*EXTRACT*.
▬▬▬
Monthly Income Model
I’ll take a similar approach to the model for attrition. First I will look at a few variables that are highly correlated with Monthly Income. Then I’ll try to create a linear model to predict Monthly Income using these variables.
First re-create the data table with all the additional variables
data <- read.table(textConnection(getURL(
"https://s3.us-east-2.amazonaws.com/ddsproject1/CaseStudy2-data.csv"
)), sep=",", header=TRUE)
# Reset some of the numeric looking variables to words.
data$Education[data$Education == 1] <- 'Below College'
data$Education[data$Education == 2] <- 'College'
data$Education[data$Education == 3] <- 'Bachelor'
data$Education[data$Education == 4] <- 'Master'
data$Education[data$Education == 5] <- 'Doctor'
data$EnvironmentSatisfaction[data$EnvironmentSatisfaction == 1] <- 'Low'
data$EnvironmentSatisfaction[data$EnvironmentSatisfaction == 2] <- 'Medium'
data$EnvironmentSatisfaction[data$EnvironmentSatisfaction == 3] <- 'High'
data$EnvironmentSatisfaction[data$EnvironmentSatisfaction == 4] <- 'Very High'
data$JobInvolvement[data$JobInvolvement == 1] <- 'Low'
data$JobInvolvement[data$JobInvolvement == 2] <- 'Medium'
data$JobInvolvement[data$JobInvolvement == 3] <- 'High'
data$JobInvolvement[data$JobInvolvement == 4] <- 'Very High'
data$JobSatisfaction[data$JobSatisfaction == 1] <- 'Low'
data$JobSatisfaction[data$JobSatisfaction == 2] <- 'Medium'
data$JobSatisfaction[data$JobSatisfaction == 3] <- 'High'
data$JobSatisfaction[data$JobSatisfaction == 4] <- 'Very High'
data$PerformanceRating[data$PerformanceRating == 1] <- 'Low'
data$PerformanceRating[data$PerformanceRating == 2] <- 'Good'
data$PerformanceRating[data$PerformanceRating == 3] <- 'Excellent'
data$PerformanceRating[data$PerformanceRating == 4] <- 'Outstanding'
data$RelationshipSatisfaction[data$RelationshipSatisfaction == 1] <- 'Low'
data$RelationshipSatisfaction[data$RelationshipSatisfaction == 2] <- 'Medium'
data$RelationshipSatisfaction[data$RelationshipSatisfaction == 3] <- 'High'
data$RelationshipSatisfaction[data$RelationshipSatisfaction == 4] <- 'Very High'
data$WorkLifeBalance[data$WorkLifeBalance == 1] <- 'Bad'
data$WorkLifeBalance[data$WorkLifeBalance == 2] <- 'Good'
data$WorkLifeBalance[data$WorkLifeBalance == 3] <- 'Better'
data$WorkLifeBalance[data$WorkLifeBalance == 4] <- 'Best'
# Set variables to factors
data_original <- data
data$Attrition <- factor(data$Attrition,levels=c("Yes","No")) # Making "Yes" the true value for bayes
data$BusinessTravel <- as.factor(data$BusinessTravel)
▬▬▬
*DATASET CONTENT*.
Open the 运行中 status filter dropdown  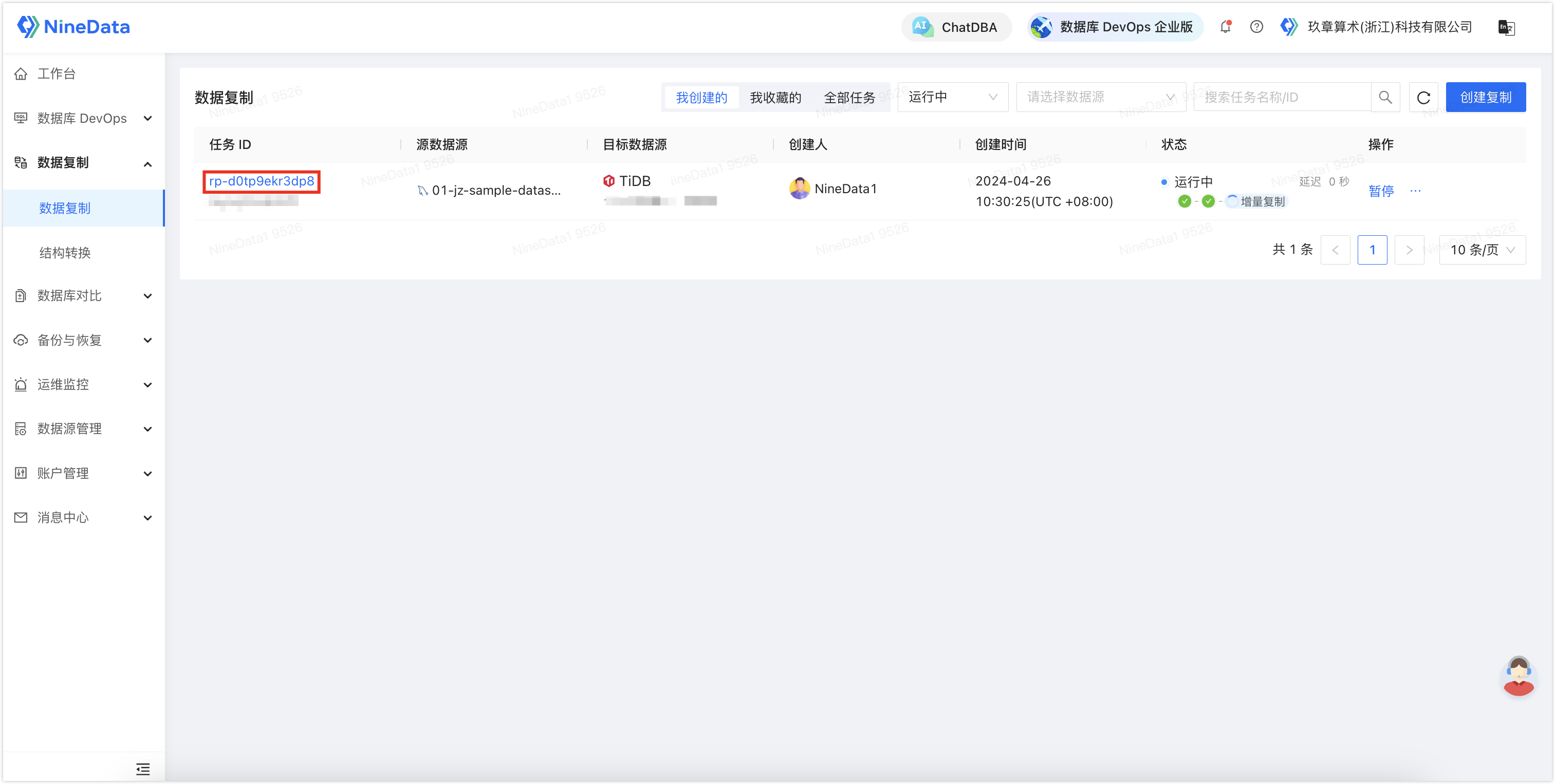pyautogui.click(x=952, y=97)
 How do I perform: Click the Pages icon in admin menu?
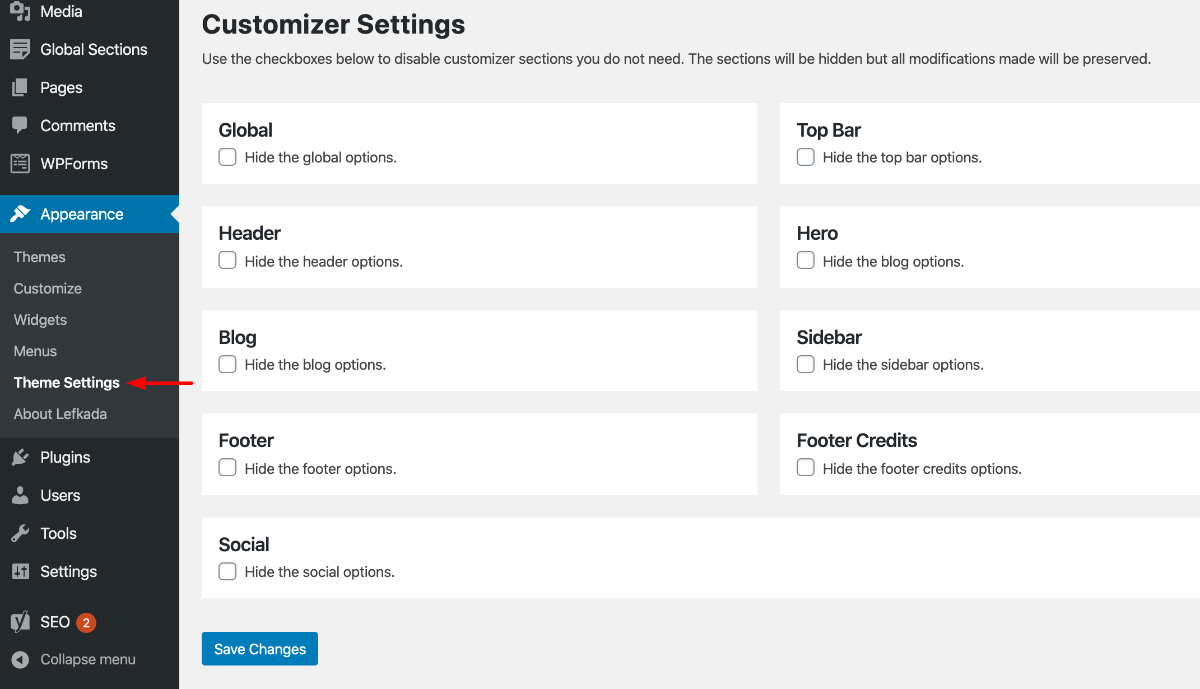click(x=20, y=87)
▬▬▬
*PROBLEMS TO SOLVE*.
1. Answer these from the Monthly Income Model extract:
(a) What label is assigned to an Education value of 4?
(b) What does a WorkLifeBalance value of 1 become?
(c) Which Attrition level is set as the true value for bayes?
2. Carry the Monthly Income Model extract forward from its last line.

*EXERCISE RESPONSES*.
1.
(a) 'Master'
(b) 'Bad'
(c) "Yes"

2.
data$Department <- as.factor(data$Department)
data$EducationField <- as.factor(data$EducationField)
data$Gender <- as.factor(data$Gender)
data$JobRole <- as.factor(data$JobRole)
data$MaritalStatus <- as.factor(data$MaritalStatus)
data$OverTime <- as.factor(data$OverTime)
data$Education <- factor(data$Education,levels=c("Below College","College","Bachelor","Master","Doctor"))
data$EnvironmentSatisfaction <- factor(data$EnvironmentSatisfaction,levels=c("Low","Medium","High","Very High"))
data$JobInvolvement <- factor(data$JobInvolvement,levels=c("Low","Medium","High","Very High"))
data$JobLevel <- as.factor(data$JobLevel)
data$JobSatisfaction <- factor(data$JobSatisfaction,levels=c("Low","Medium","High","Very High"))
data$PerformanceRating <- factor(data$PerformanceRating,levels=c("Low","Good","Excellent","Outstanding"))
data$RelationshipSatisfaction <- factor(data$RelationshipSatisfaction,levels=c("Low","Medium","High","Very High"))
data$StockOptionLevel <- as.factor(data$StockOptionLevel)
data$WorkLifeBalance <- factor(data$WorkLifeBalance,levels=c("Bad","Good","Better","Best"))
# Make a YearsAtCompany_Capped variable and cap it at 30
data$YearsAtCompany_Capped <- pmin(data$YearsAtCompany,30)
# Create lists of the variables
# List all the categorical and numeric variables
cat_vars <- c('Attrition','BusinessTravel','Department','Education','EducationField',
'EnvironmentSatisfaction','Gender','JobInvolvement','JobLevel','JobRole',
'JobSatisfaction','MaritalStatus','OverTime','PerformanceRating',
'RelationshipSatisfaction','StockOptionLevel','WorkLifeBalance')
num_vars <- c('Age','DailyRate','DistanceFromHome','HourlyRate','MonthlyRate',
'NumCompaniesWorked','PercentSalaryHike','TotalWorkingYears',
'TrainingTimesLastYear', 'YearsAtCompany','YearsInCurrentRole',
'YearsSinceLastPromotion','YearsWithCurrManager', 'YearsAtCompany_Capped')
# Create square vars
nvars <- length(num_vars)
squared_vars <- c()
data_no_squared <- data
for (ii in 1:nvars){
var <- num_vars[ii]
var_squared <- paste(var,"_squared",sep="")
data[,var_squared]<-data[,var]*data[,var]
squared_vars <- c(squared_vars,var_squared)
}
# Get onehot encoded variables
before_onehot <- data
data <- one_hot(as.data.table(data))
data <- as.data.frame(data)
nvar <- length(cat_vars)
for (ii in 1:nvar){
var <- cat_vars[ii]
data[,var] <- before_onehot[,var]
}
names(data) <- gsub(' ','_',names(data))
names(data) <- gsub('&','AND',names(data))
names(data) <- gsub('-','_',names(data))
col_names <- names(data)
onehot_vars <- col_names[grepl('_', names(data))]
onehot_vars <- onehot_vars[!grepl('squared', onehot_vars)]
# Make cross products of variables
data_before_cross <- data
to_cross_vars <- c(num_vars,onehot_vars)
nvars <- length(to_cross_vars)
cross_vars <- c()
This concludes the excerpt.